Lavoriamo da molto sul patrimonio locale. Anche De André, e questo ci avvicina a lui. Il dialetto nizzardo fa parte della grande famiglia delle lingue romanze, la stessa della lingua di De André. E poi lavorare su testi di un autore particolare è molto bello, è una cosa che si fa spesso nella nostra tradizione musicale, ma avviene anche nel jazz o nella classica. Non ci sono problemi di adattamento.

Il disco sta andando molto bene…

Sì, sia in Francia che in Spagna. Abbiamo suonato pochi giorni fa a Barcellona, dove il cd è al secondo posto della classifica radiofonica.

De André ha portato Brassens in Italia; voi portate lui in Francia…

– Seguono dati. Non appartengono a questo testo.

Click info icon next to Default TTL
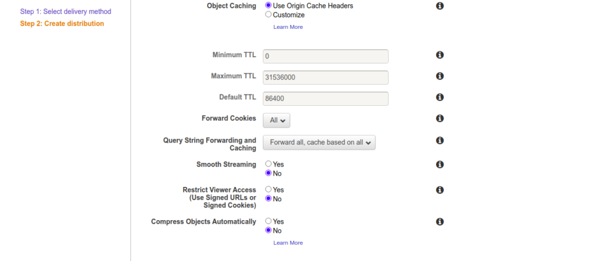This screenshot has width=615, height=261. (440, 97)
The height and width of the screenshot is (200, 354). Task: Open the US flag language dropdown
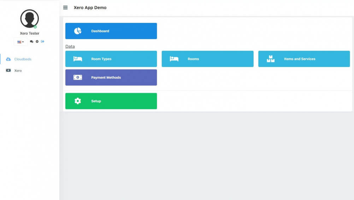click(20, 42)
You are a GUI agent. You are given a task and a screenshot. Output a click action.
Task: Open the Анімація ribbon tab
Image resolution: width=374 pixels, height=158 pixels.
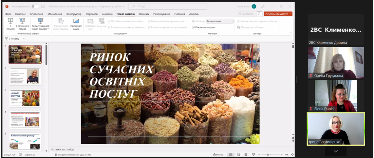pos(107,14)
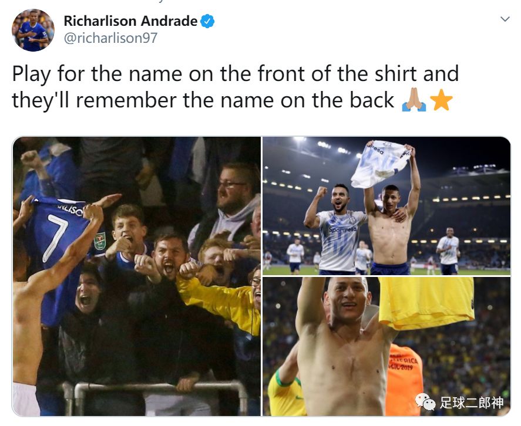The height and width of the screenshot is (426, 521).
Task: Click the WeChat logo watermark icon
Action: pyautogui.click(x=425, y=402)
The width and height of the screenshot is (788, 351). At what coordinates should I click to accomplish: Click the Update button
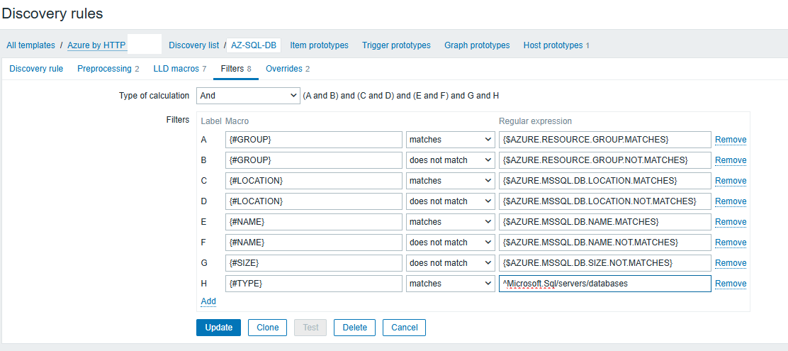[218, 328]
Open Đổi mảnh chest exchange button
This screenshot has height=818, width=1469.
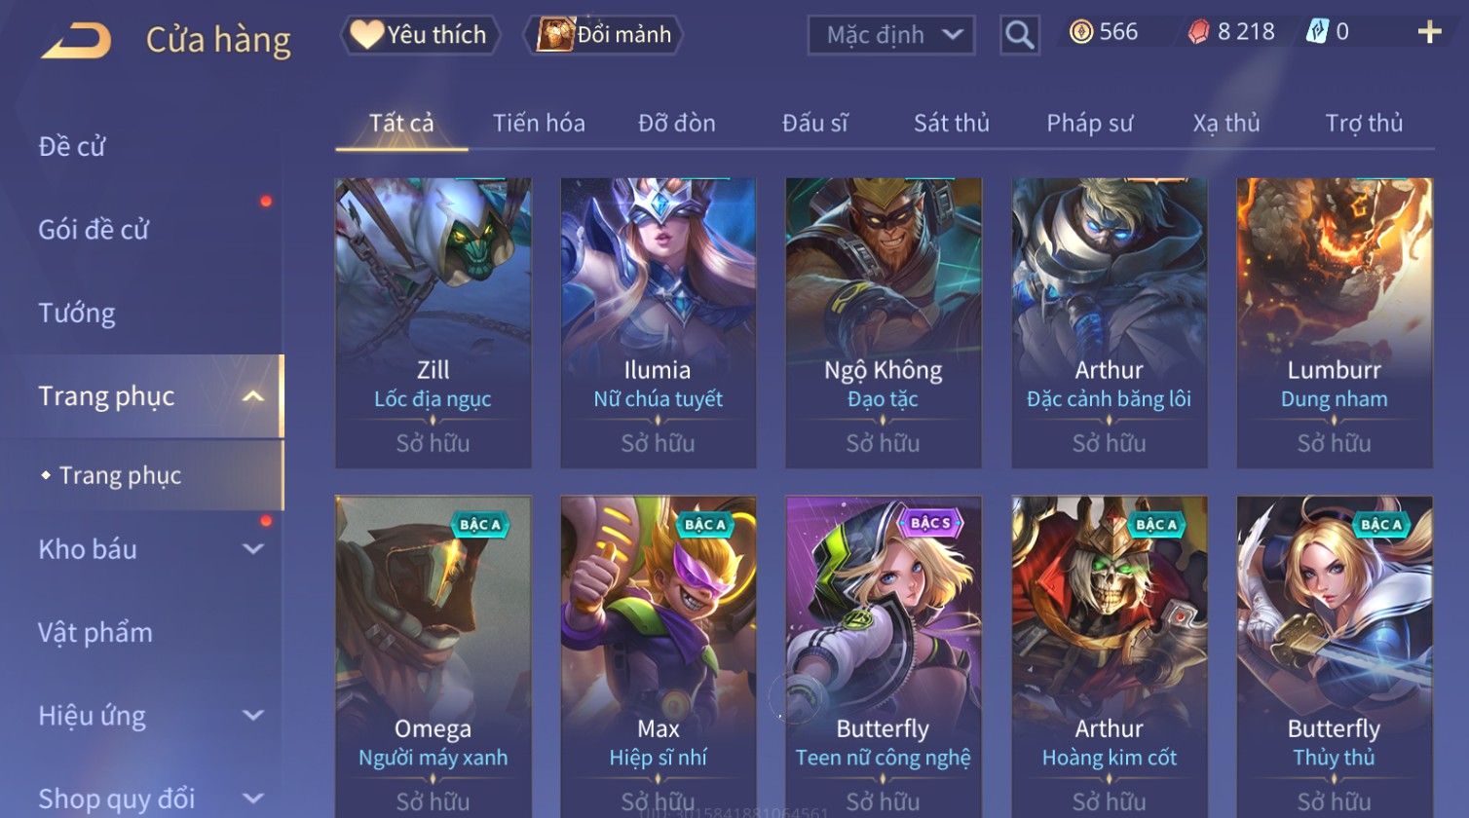[605, 35]
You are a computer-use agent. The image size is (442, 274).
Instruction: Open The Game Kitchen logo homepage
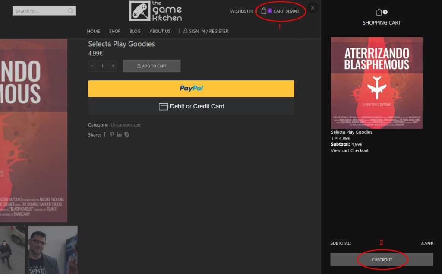tap(155, 11)
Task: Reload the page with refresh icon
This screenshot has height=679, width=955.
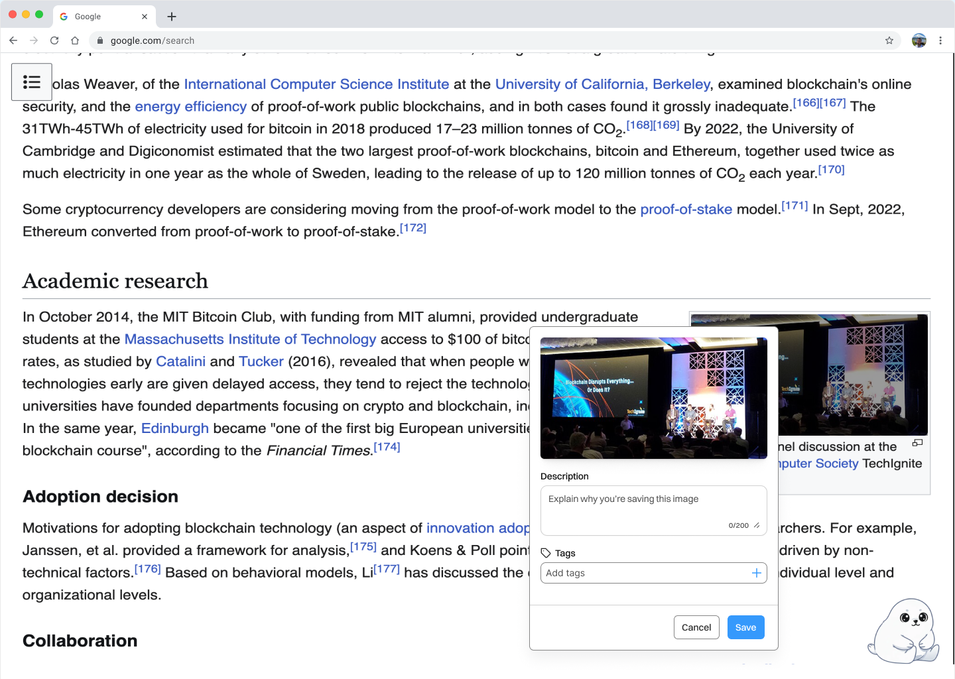Action: tap(54, 40)
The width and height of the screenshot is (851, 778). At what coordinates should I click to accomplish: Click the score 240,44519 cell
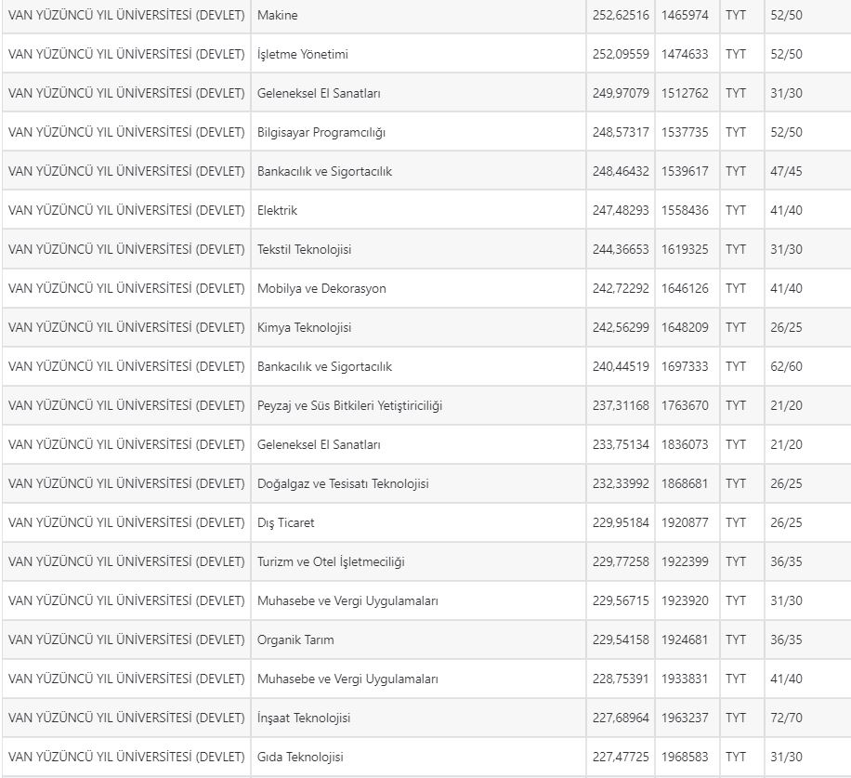[x=621, y=366]
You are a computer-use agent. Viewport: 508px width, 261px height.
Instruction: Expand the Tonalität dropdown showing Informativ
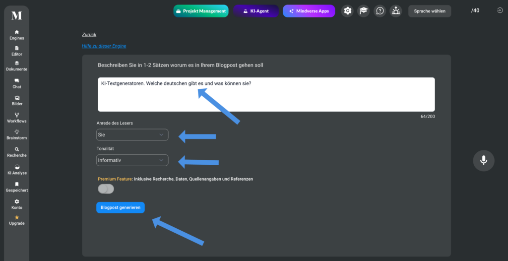(132, 160)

È un’idea che mi piace moltissimo, perché spesso i cantautori restano confinati nella lingua che usano. De André amava i cantautori francesi, che per noi sono un monumento; lui ha fatto conoscere Brassens in Italia e noi gli stiamo ricambiando il favore. I cantautori sono una parte importantissima della memoria collettiva. Spesso la gente ha un preconcetto su cosa possa o non possa cantare un coro: ma un coro non è altro che un gruppo di persone che cantano insieme e cercano di farlo in armonia. Questo vuol dire sentire se stesso e sentire gli altri allo stesso momento. Questo vale per la musica, ma anche per la memoria collettiva.